YOUR TASK: If a line of the records holds the word "will", copy it out.

::::::::::

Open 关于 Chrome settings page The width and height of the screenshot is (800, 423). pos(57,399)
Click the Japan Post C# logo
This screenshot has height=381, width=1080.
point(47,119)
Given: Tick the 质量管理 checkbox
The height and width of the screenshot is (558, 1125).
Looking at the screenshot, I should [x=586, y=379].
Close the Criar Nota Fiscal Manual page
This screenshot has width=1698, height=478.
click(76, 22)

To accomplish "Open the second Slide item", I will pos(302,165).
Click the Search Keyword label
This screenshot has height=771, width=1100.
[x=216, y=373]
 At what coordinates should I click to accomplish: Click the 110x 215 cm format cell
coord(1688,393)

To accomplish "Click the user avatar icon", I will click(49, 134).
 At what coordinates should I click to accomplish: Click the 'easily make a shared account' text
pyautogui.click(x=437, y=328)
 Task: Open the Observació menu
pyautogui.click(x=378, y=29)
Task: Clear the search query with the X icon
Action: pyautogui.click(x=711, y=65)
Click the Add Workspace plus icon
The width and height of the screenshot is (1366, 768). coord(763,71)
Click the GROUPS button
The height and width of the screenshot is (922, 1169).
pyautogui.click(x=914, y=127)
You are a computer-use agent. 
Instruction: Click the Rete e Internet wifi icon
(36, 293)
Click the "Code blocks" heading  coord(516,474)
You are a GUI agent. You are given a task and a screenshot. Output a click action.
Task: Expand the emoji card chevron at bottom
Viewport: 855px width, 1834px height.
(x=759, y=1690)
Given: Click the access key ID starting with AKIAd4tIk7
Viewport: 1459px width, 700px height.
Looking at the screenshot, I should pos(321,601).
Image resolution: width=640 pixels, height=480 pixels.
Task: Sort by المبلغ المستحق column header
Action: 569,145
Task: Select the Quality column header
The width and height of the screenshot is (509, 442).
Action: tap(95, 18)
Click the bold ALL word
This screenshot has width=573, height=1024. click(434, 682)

::::::::::

COMPLETED TASK:
To accomplish "Open the second Slide item", I will pos(302,165).
To accomplish "Click the user avatar icon", I will click(49, 134).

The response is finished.